***** RECORDS TO USE
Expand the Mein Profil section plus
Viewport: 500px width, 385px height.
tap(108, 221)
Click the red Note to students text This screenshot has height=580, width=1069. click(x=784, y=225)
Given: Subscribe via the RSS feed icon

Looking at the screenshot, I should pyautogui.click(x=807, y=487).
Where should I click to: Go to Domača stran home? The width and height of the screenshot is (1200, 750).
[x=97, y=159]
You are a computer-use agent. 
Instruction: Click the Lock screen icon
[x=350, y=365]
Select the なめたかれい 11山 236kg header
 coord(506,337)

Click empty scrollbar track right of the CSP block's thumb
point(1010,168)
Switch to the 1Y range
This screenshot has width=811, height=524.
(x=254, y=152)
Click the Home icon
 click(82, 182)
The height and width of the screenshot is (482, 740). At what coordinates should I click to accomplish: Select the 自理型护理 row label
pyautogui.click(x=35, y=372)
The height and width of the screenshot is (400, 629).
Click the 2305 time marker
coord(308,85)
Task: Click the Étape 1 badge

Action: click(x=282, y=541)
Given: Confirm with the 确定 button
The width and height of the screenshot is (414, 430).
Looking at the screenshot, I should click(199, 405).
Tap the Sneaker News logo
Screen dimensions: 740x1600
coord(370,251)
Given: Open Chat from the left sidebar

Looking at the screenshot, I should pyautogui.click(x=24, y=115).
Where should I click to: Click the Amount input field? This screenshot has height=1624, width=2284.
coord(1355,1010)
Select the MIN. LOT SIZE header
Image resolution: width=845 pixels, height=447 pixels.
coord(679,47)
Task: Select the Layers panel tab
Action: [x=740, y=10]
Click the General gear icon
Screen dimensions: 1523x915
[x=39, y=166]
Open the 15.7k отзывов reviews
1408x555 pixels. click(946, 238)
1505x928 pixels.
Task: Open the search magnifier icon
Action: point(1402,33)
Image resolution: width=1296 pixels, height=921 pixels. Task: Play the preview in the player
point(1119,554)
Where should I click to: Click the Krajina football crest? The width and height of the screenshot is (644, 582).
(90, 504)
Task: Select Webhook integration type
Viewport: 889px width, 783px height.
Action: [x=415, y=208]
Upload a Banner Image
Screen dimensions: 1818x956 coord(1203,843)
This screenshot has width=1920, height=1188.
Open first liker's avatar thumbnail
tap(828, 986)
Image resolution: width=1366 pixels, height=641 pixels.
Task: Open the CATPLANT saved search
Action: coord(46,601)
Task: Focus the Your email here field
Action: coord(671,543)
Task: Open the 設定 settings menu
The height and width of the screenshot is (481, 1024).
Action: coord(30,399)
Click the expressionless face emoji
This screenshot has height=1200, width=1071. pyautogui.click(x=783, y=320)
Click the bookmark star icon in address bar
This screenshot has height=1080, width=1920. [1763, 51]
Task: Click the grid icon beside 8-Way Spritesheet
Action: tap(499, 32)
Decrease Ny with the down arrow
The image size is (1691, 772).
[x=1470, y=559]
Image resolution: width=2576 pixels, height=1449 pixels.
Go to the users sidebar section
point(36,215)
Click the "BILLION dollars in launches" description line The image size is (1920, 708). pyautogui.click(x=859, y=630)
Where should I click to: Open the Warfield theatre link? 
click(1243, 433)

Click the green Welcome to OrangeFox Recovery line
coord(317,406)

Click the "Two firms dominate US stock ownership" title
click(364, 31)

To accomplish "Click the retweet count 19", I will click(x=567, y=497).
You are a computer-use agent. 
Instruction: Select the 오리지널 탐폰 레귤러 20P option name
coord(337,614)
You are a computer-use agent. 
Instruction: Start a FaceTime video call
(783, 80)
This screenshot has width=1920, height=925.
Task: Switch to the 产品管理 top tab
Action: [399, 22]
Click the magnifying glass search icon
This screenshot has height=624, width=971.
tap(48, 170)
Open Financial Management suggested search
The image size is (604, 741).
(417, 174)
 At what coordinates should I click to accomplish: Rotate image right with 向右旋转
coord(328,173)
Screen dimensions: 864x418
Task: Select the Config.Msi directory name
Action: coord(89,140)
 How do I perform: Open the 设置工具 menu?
**********
== EXERCISE DESCRIPTION ==
Transcribe the records above from the line holding "Instruction: Click the Lock screen icon" down to the line holding "This screenshot has width=1920, height=1188.", inclusive, without adding anything.

== ANSWER BELOW ==
Instruction: Click the Lock screen icon
[x=350, y=365]
Select the なめたかれい 11山 236kg header
 coord(506,337)

Click empty scrollbar track right of the CSP block's thumb
point(1010,168)
Switch to the 1Y range
This screenshot has width=811, height=524.
(x=254, y=152)
Click the Home icon
 click(82, 182)
The height and width of the screenshot is (482, 740). At what coordinates should I click to accomplish: Select the 自理型护理 row label
pyautogui.click(x=35, y=372)
The height and width of the screenshot is (400, 629).
Click the 2305 time marker
coord(308,85)
Task: Click the Étape 1 badge

Action: click(x=282, y=541)
Given: Confirm with the 确定 button
The width and height of the screenshot is (414, 430).
Looking at the screenshot, I should click(199, 405).
Tap the Sneaker News logo
Screen dimensions: 740x1600
coord(370,251)
Given: Open Chat from the left sidebar

Looking at the screenshot, I should pyautogui.click(x=24, y=115).
Where should I click to: Click the Amount input field? This screenshot has height=1624, width=2284.
coord(1355,1010)
Select the MIN. LOT SIZE header
Image resolution: width=845 pixels, height=447 pixels.
coord(679,47)
Task: Select the Layers panel tab
Action: [x=740, y=10]
Click the General gear icon
Screen dimensions: 1523x915
[x=39, y=166]
Open the 15.7k отзывов reviews
1408x555 pixels. click(946, 238)
1505x928 pixels.
Task: Open the search magnifier icon
Action: point(1402,33)
Image resolution: width=1296 pixels, height=921 pixels. Task: Play the preview in the player
point(1119,554)
Where should I click to: Click the Krajina football crest? The width and height of the screenshot is (644, 582).
(90, 504)
Task: Select Webhook integration type
Viewport: 889px width, 783px height.
Action: [x=415, y=208]
Upload a Banner Image
Screen dimensions: 1818x956 coord(1203,843)
This screenshot has width=1920, height=1188.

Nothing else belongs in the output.